# WORK ITEM:
Pictures are to be left out; every line from the one with "Viewport: 660px width, 405px" through the end of the data must be transcribed exactly.

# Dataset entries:
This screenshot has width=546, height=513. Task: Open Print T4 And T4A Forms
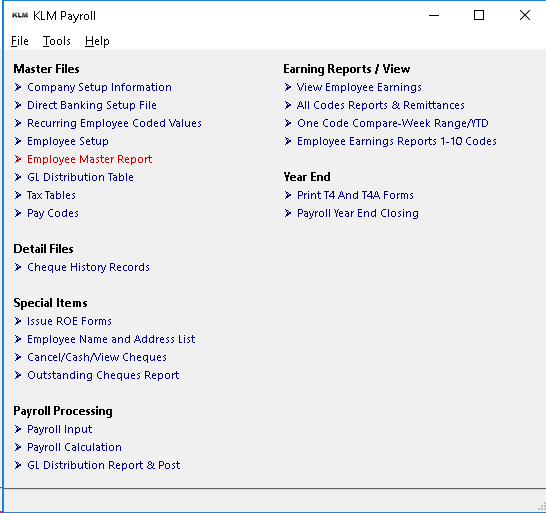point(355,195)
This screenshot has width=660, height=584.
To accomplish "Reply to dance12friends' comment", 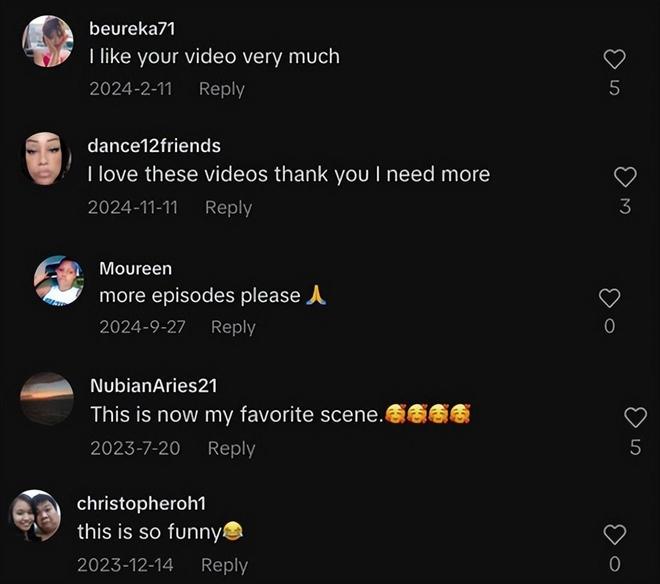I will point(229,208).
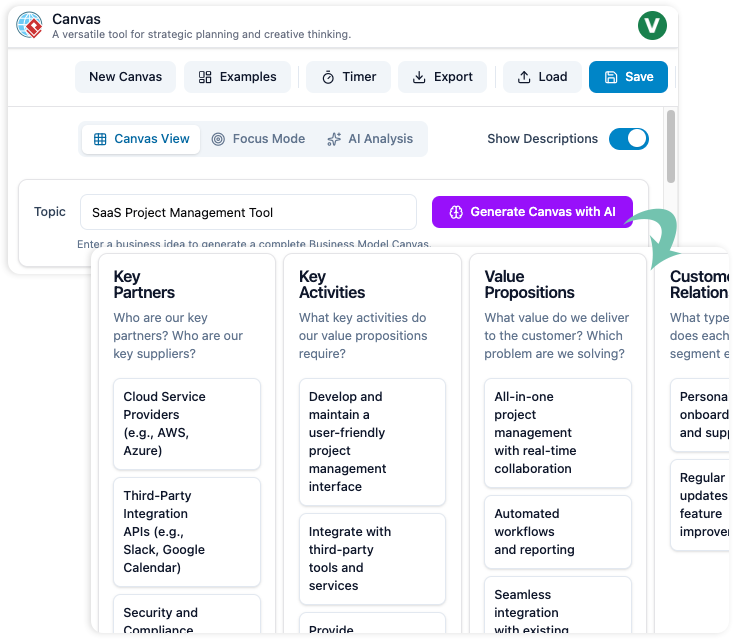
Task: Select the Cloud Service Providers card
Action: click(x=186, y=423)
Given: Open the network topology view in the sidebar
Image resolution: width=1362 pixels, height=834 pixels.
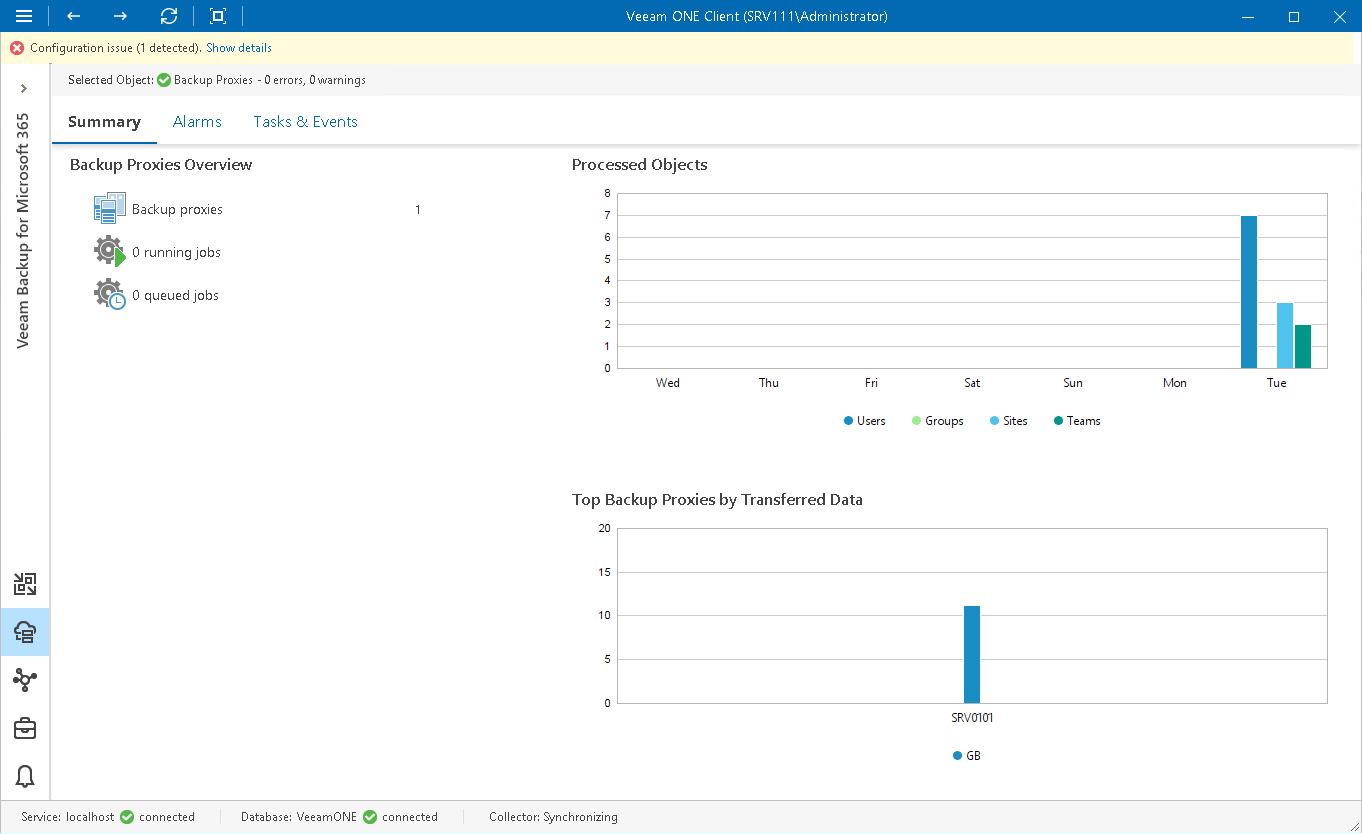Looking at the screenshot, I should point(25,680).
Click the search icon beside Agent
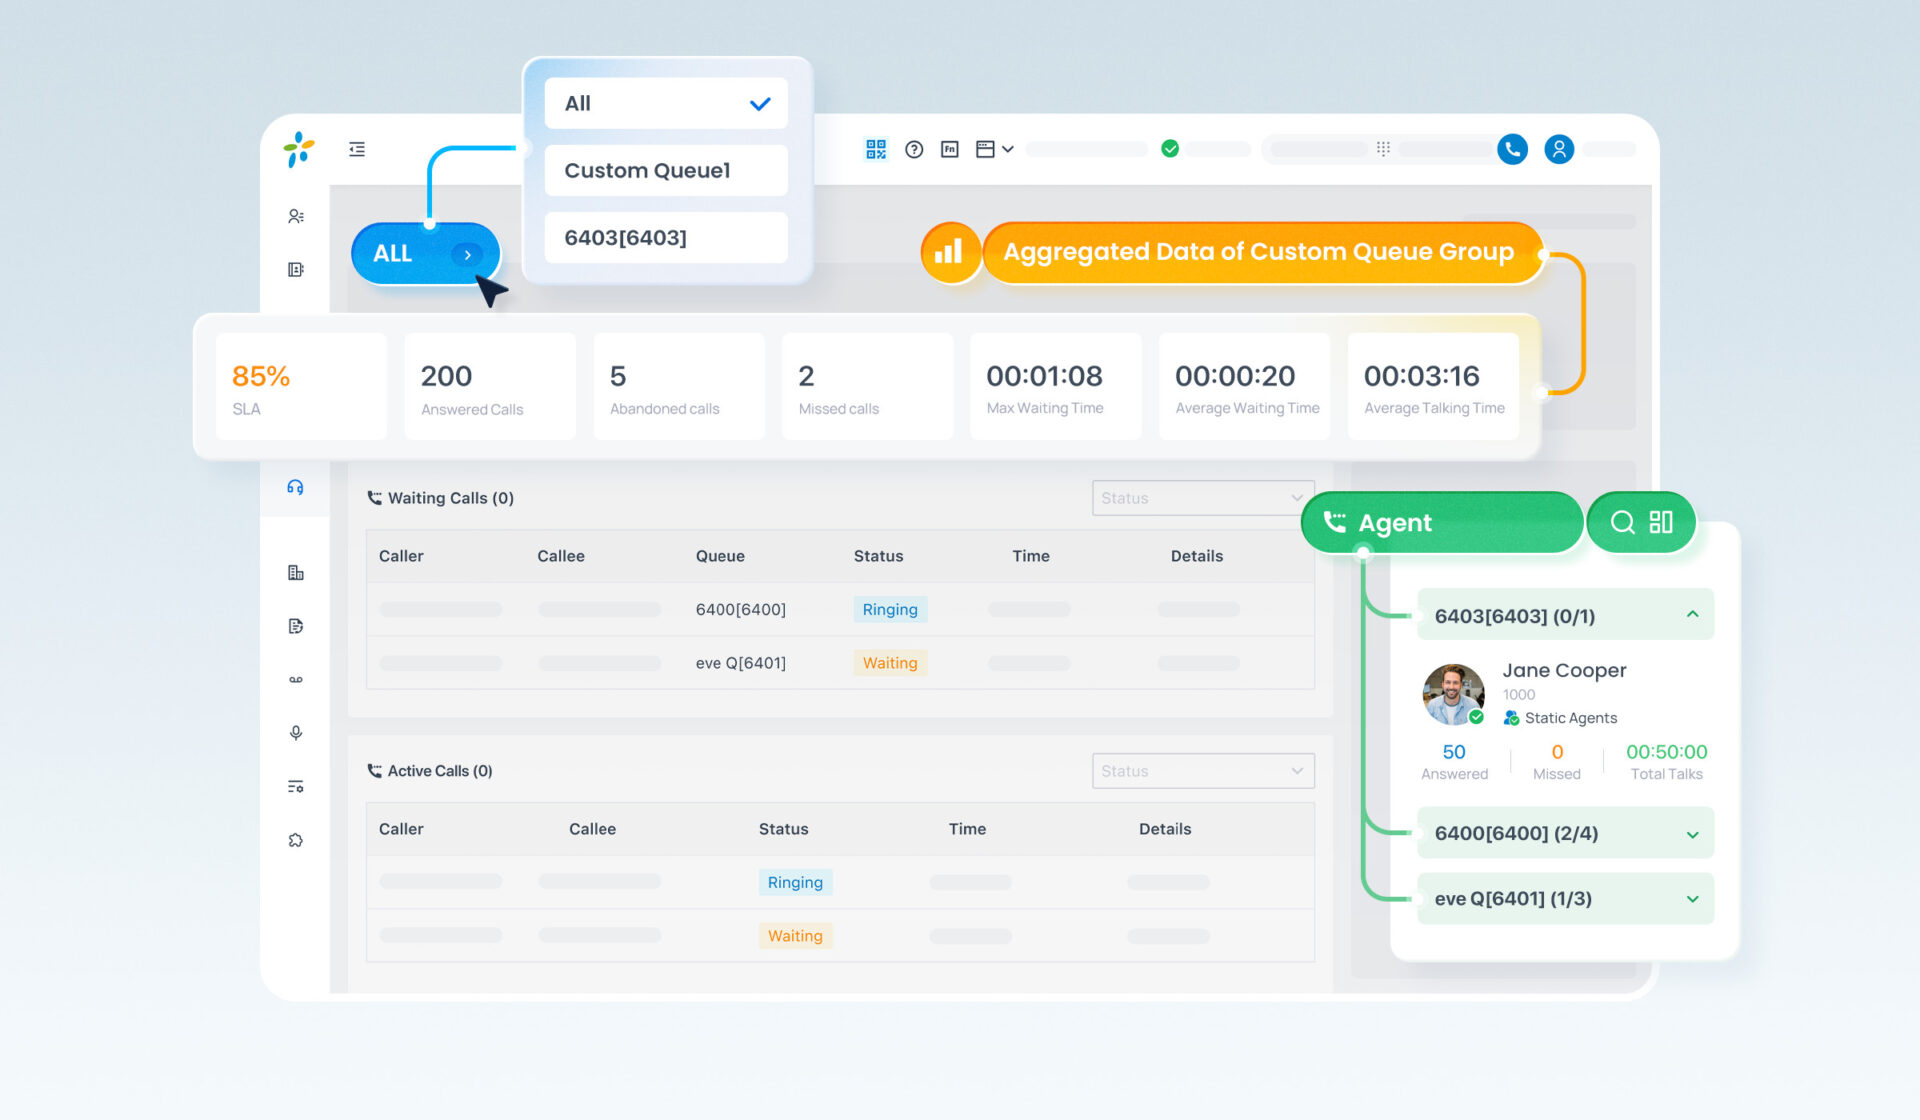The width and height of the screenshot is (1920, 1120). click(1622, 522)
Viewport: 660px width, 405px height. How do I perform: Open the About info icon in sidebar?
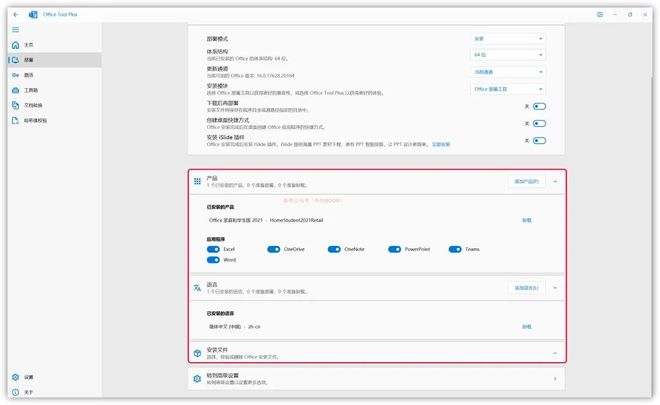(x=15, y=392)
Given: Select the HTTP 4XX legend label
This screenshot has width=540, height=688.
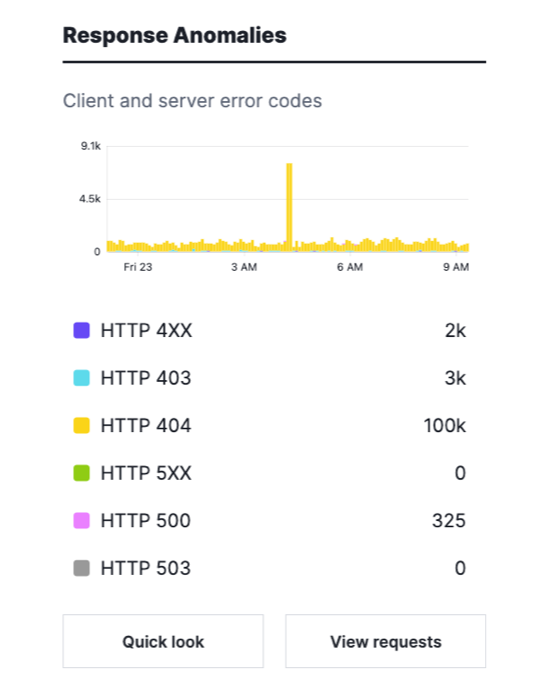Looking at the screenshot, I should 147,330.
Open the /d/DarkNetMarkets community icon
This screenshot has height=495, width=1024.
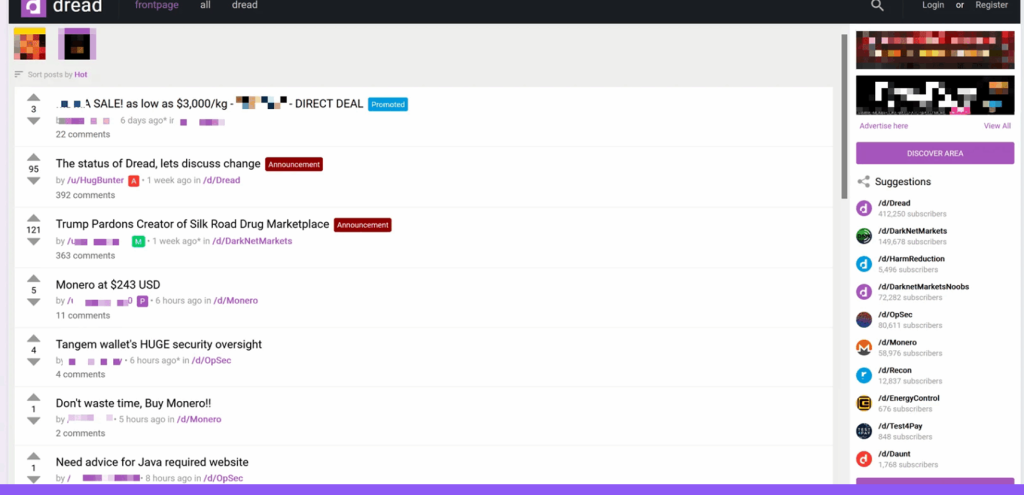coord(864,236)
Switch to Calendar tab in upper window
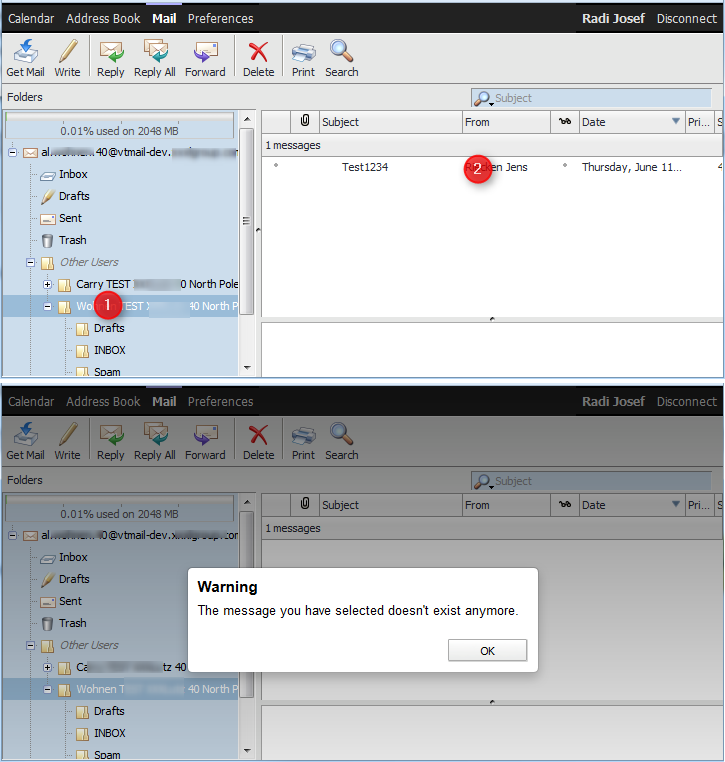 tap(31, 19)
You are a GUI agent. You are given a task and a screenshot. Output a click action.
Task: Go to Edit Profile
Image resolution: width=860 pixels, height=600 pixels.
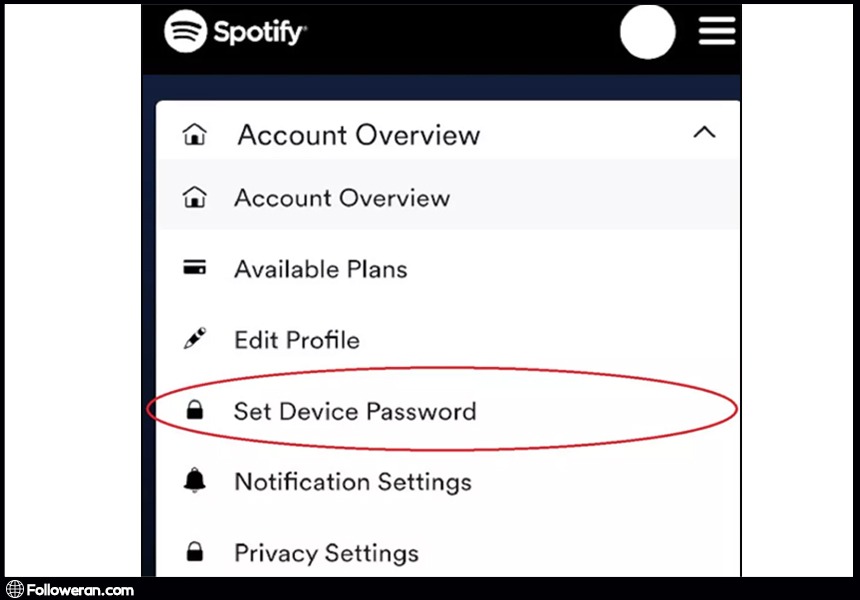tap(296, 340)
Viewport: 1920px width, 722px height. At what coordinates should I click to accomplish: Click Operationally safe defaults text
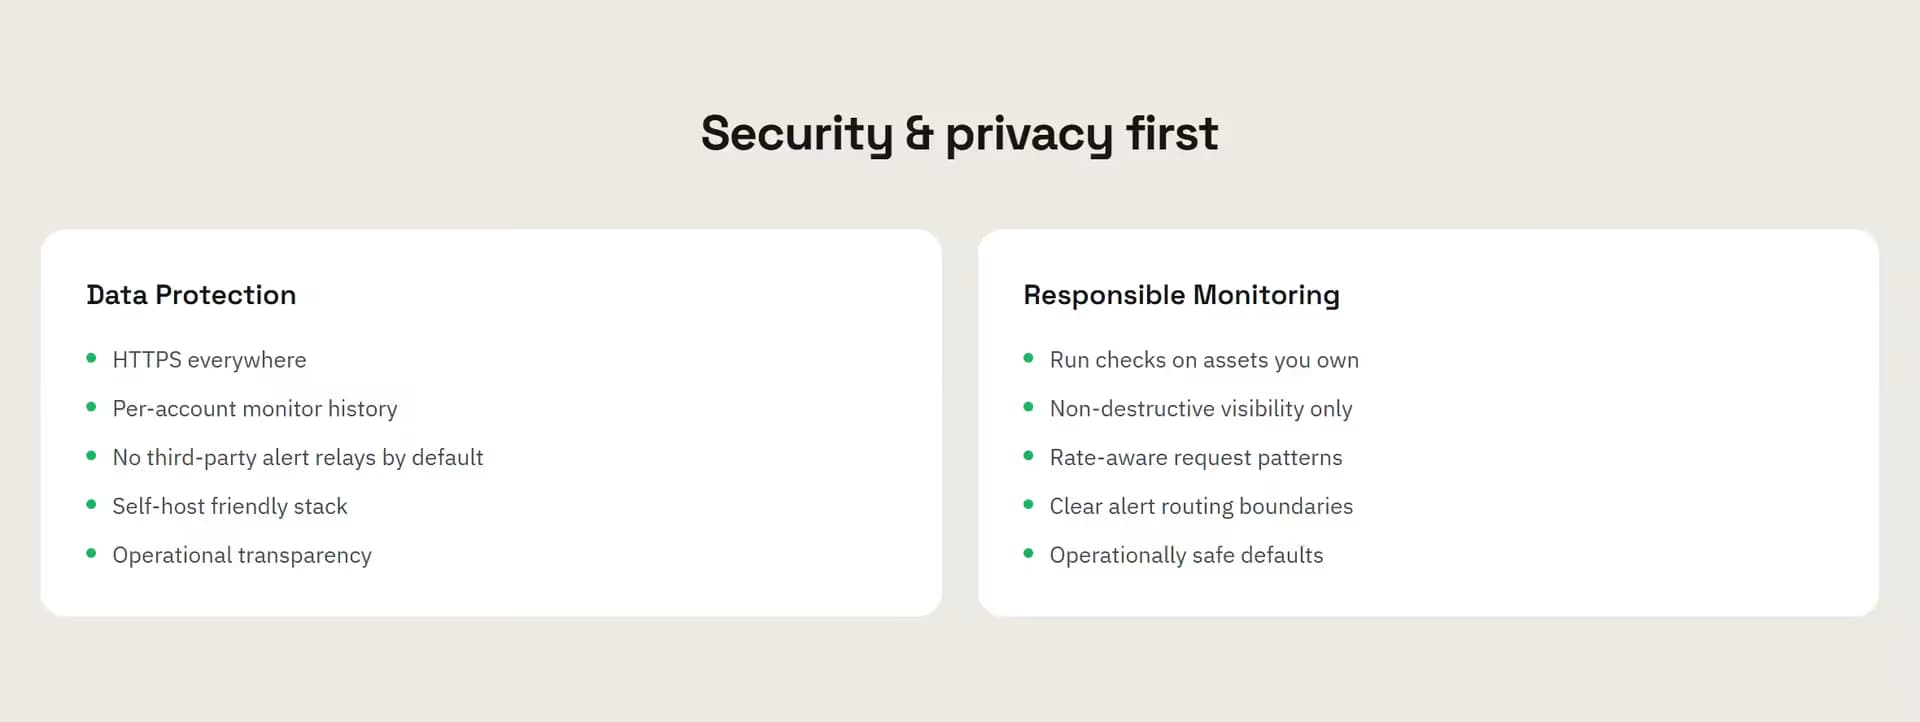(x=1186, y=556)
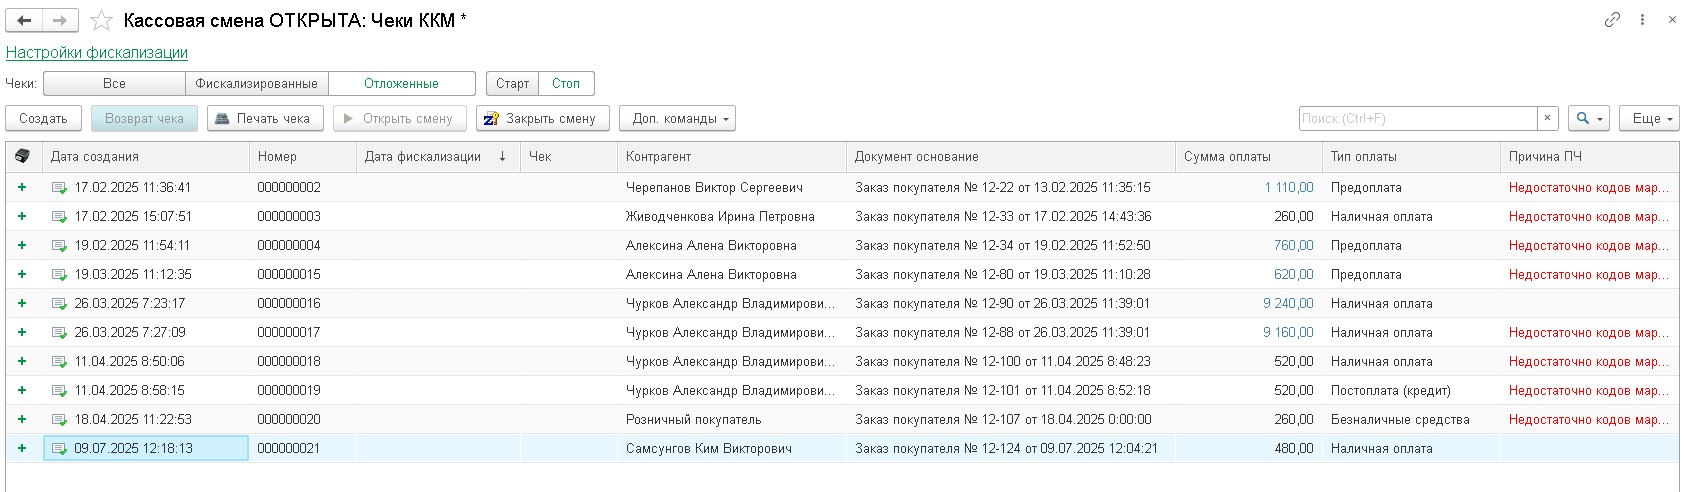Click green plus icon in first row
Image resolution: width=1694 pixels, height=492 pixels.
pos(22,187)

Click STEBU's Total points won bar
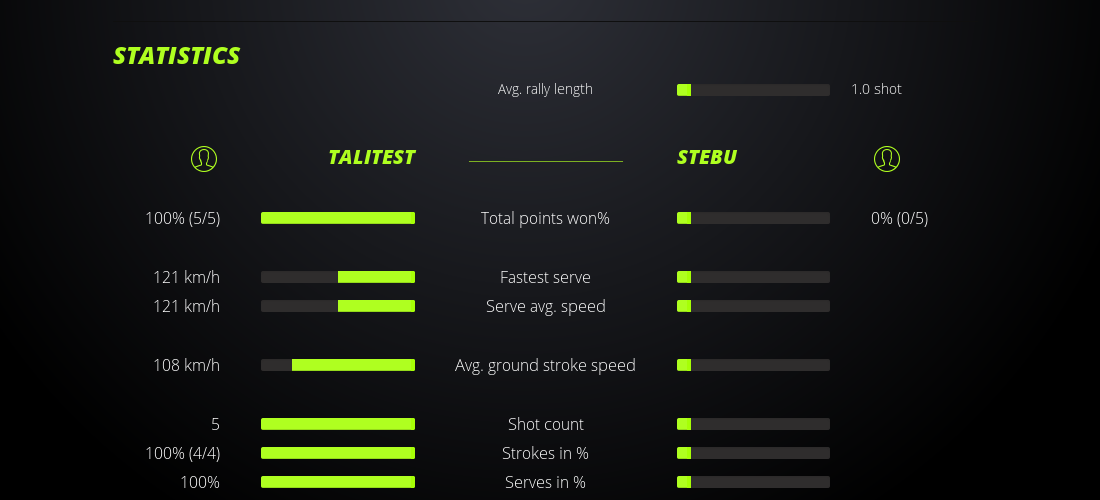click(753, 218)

# SOLVED PROBLEM:
Viewport: 660px width, 405px height. How do I perform: Open the About info icon in sidebar?
(x=15, y=392)
Given: Select the HTTP 4XX legend label
This screenshot has width=540, height=688.
Looking at the screenshot, I should 147,330.
Open the /d/DarkNetMarkets community icon
This screenshot has height=495, width=1024.
coord(864,236)
Switch to Calendar tab in upper window
 tap(31, 19)
You are a GUI agent. You are given a task and a screenshot. Output a click action.
Task: Go to Edit Profile
Image resolution: width=860 pixels, height=600 pixels.
tap(296, 340)
Viewport: 1920px width, 722px height. At what coordinates should I click to accomplish: Click Operationally safe defaults text
(x=1186, y=556)
Click green plus icon in first row
Image resolution: width=1694 pixels, height=492 pixels.
pos(22,187)

Click STEBU's Total points won bar
click(753, 218)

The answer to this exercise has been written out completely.